> **Your task**
Copy out the lines word for word, starting with the first and ending with the line that contains "The height and width of the screenshot is (393, 478).", including that line.

::: Supplied records :::

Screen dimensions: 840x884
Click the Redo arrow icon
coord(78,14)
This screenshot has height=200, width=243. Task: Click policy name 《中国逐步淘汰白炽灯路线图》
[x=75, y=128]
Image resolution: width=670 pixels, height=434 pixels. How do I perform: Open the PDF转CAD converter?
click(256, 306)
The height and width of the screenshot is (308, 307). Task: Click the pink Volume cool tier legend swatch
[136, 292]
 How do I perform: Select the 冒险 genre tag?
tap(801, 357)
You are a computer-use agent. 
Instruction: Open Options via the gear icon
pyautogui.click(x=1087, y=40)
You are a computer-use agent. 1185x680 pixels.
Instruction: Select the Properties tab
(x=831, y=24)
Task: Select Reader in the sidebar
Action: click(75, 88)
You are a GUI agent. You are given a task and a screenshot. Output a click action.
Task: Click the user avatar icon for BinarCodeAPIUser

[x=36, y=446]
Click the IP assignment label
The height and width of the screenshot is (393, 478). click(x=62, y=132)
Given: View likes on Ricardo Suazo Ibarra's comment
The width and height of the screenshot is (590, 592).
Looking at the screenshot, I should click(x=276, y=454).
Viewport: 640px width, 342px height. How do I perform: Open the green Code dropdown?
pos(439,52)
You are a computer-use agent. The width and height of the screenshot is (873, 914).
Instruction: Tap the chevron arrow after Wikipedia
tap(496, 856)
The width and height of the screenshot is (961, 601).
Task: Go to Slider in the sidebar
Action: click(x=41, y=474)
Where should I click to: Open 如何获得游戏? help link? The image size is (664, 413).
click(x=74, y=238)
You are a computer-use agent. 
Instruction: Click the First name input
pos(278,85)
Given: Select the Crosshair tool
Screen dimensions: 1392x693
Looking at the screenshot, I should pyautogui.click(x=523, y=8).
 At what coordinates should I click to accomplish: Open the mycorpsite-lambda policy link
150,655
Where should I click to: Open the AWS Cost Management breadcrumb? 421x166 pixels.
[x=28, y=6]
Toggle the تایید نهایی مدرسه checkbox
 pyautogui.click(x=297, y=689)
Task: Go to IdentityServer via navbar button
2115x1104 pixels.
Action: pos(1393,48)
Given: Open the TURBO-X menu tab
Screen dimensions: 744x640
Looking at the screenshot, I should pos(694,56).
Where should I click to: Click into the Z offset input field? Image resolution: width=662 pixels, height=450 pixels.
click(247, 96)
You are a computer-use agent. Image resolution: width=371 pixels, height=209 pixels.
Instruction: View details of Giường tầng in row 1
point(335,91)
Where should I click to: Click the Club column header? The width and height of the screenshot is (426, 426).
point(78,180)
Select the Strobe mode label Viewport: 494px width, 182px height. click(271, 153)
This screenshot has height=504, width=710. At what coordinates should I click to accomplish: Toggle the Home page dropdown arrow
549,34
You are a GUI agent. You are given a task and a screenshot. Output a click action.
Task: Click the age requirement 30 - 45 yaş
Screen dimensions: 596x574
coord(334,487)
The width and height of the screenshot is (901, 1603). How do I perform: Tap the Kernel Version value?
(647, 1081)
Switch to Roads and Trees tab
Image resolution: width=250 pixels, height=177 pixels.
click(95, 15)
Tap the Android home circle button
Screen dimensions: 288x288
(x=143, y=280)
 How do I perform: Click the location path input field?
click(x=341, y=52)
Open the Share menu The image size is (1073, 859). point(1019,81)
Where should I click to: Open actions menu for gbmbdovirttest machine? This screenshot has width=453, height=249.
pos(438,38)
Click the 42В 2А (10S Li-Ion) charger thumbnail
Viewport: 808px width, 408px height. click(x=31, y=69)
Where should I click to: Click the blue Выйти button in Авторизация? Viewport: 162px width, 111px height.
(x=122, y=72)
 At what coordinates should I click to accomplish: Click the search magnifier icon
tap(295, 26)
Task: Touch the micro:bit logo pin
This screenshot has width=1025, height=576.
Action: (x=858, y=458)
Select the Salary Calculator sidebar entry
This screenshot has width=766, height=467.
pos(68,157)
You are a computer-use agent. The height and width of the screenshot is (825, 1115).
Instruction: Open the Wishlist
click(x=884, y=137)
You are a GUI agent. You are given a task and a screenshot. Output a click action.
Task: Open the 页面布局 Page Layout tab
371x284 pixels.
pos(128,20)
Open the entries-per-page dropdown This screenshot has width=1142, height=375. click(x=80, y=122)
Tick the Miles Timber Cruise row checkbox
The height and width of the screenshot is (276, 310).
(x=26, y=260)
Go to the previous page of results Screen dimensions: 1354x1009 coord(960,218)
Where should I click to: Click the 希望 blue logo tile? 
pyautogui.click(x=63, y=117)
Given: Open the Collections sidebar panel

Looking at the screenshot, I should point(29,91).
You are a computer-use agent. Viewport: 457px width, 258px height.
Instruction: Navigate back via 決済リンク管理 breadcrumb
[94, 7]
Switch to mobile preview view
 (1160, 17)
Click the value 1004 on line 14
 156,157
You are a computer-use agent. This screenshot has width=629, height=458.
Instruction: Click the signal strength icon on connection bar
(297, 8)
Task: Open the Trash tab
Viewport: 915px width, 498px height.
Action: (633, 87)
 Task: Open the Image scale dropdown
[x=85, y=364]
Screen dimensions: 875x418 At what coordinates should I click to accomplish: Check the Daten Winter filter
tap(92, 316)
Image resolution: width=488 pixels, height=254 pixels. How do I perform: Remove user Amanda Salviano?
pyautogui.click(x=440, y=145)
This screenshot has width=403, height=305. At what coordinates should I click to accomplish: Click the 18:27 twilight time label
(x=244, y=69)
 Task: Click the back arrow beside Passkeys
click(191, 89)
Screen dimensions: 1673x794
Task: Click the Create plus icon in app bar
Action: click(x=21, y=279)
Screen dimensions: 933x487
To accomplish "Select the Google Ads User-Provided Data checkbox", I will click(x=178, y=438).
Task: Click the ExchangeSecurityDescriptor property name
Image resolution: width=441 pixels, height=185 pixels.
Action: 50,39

:::

> **The output**
Screen dimensions: 840x884
Click the Redo arrow icon
coord(78,14)
This screenshot has height=200, width=243. Task: Click policy name 《中国逐步淘汰白炽灯路线图》
[x=75, y=128]
Image resolution: width=670 pixels, height=434 pixels. How do I perform: Open the PDF转CAD converter?
click(256, 306)
The height and width of the screenshot is (308, 307). Task: Click the pink Volume cool tier legend swatch
[136, 292]
 How do I perform: Select the 冒险 genre tag?
tap(801, 357)
You are a computer-use agent. 
Instruction: Open Options via the gear icon
pyautogui.click(x=1087, y=40)
You are a computer-use agent. 1185x680 pixels.
Instruction: Select the Properties tab
(x=831, y=24)
Task: Select Reader in the sidebar
Action: click(75, 88)
You are a GUI agent. You are given a task and a screenshot. Output a click action.
Task: Click the user avatar icon for BinarCodeAPIUser

[x=36, y=446]
Click the IP assignment label
The height and width of the screenshot is (393, 478). click(x=62, y=132)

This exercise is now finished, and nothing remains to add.